Владимир Марков
История русского футуризма
Первыми историографами
футуризма были… сами футуристы: в конце 20-х
неистовый Алексей Крученых написал верлибром (!)
историю легендарной группы «Гилея». В 30-е годы
некоторые отечественные литературоведы
задумывали исследования об истории движения, но
тема «левого искусства» становилась все более
несозвучной времени, и замыслы остались
нереализованными.
После Второй мировой войны на Запад выехало
немало писателей и литературоведов, чья юность
совпала со временем становления русского
авангарда. Один из эмигрантов «второй волны»,
поэт и ученый-славист, профессор Калифорнийского
университета в Лос-Анджелесе Владимир Марков,
стал крупнейшим зарубежным исследователем
футуризма. Его книга по истории легендарного
движения, вышедшая на английском языке в США
тридцать лет назад, фактически заново открыла
миру русский авангард. Марков первым создал
единую историю возникновения и развития
футуризма в России с 1908 по 1921 год. Теперь это
исследование впервые полностью издано в русском
переводе – в год 80-летнего юбилея автора.

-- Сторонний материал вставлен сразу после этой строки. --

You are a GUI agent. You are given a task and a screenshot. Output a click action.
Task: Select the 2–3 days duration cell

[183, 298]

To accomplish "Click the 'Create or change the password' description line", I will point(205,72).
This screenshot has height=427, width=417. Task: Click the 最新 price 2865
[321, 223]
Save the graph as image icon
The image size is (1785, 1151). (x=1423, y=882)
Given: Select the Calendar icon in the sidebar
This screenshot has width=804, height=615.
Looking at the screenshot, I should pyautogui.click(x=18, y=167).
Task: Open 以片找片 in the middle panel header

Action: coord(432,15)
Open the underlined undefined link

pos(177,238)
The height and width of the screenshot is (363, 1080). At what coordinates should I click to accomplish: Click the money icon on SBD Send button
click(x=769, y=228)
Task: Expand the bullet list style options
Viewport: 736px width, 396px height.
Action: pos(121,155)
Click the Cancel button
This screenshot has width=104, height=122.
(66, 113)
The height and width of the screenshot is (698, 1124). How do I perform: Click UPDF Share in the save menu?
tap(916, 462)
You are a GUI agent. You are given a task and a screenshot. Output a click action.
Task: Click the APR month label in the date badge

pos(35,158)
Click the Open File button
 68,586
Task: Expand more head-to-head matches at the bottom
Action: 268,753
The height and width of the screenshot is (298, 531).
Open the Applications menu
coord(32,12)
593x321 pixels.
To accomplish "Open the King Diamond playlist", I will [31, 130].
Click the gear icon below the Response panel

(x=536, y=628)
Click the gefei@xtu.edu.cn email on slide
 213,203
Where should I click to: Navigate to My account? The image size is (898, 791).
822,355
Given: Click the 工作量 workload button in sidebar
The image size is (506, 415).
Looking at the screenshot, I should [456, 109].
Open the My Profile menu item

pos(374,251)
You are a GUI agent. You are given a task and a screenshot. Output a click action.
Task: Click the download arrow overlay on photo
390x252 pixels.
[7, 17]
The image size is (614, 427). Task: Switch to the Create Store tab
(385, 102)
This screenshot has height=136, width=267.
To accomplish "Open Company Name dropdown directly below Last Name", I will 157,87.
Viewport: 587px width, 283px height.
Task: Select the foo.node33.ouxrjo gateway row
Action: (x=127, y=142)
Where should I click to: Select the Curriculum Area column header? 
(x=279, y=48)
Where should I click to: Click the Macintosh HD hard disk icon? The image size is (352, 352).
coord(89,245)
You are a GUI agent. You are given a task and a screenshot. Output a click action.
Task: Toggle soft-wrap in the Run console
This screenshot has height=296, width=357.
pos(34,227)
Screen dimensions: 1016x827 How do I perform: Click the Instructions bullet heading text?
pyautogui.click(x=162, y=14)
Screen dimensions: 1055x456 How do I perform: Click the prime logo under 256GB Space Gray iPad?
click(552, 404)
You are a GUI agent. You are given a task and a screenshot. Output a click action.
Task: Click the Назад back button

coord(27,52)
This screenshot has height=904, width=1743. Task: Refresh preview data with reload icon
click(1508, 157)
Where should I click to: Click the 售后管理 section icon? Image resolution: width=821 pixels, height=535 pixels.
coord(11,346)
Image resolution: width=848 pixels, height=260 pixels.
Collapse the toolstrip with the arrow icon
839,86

Характерная черта этой книги – почти полное
отсутствие в ней какой-либо «теории»,
аналитических рассуждений и определений. Жанр
книги, по авторскому определению, близок к
аннотированной хронологической библиографии.
При работе над книгой Марков, по собственному
признанию, «предпочитал собирать факты и
излагать тексты, уподобившись человеку, который
по очереди снимает книги с книжной полки и честно
пересказывает то, что в них написано». Метод,
следует признать, вполне оправданный: ведь
писалась книга для американской аудитории на
малоизученную к тому времени тему.
Книга Маркова интересна прежде всего своей
универсальностью. Автор стремился охватить все
факты, все имена, все течения и «фракции»
русского футуризма, все значительные отклики в
прессе и даже наиболее характерные подражания,
пародии и мистификации. Рассказывает он и об
экспансии футуризма в живопись, театр, музыку,
кино, книжное искусство, политику… Не оставлен
без внимания и «футуристический гардероб»:
желтая кофта Маяковского, лоскутный жилет и
цилиндр Давида Бурлюка, парижский костюм цвета
какао Василия Каменского. Стиль книги не ровен:
он то академически строг, то вдохновенно
импрессионистичен. Вот, к примеру, о Северянине:
«В поэзии он был гурман и денди, разбил немало
нежных сердец и получал груды писем в
благоухающих конвертах. Он пил шампанское из
лилий, а героини его стихов отдавались ему на
коврах из ландышей». А упоминая в примечаниях,
что разные источники указывают не менее четырех
мест рождения Давида Бурлюка, Марков не без
лукавства констатирует: «Среди русских поэтов он
ближе всех в этом отношении к Гомеру».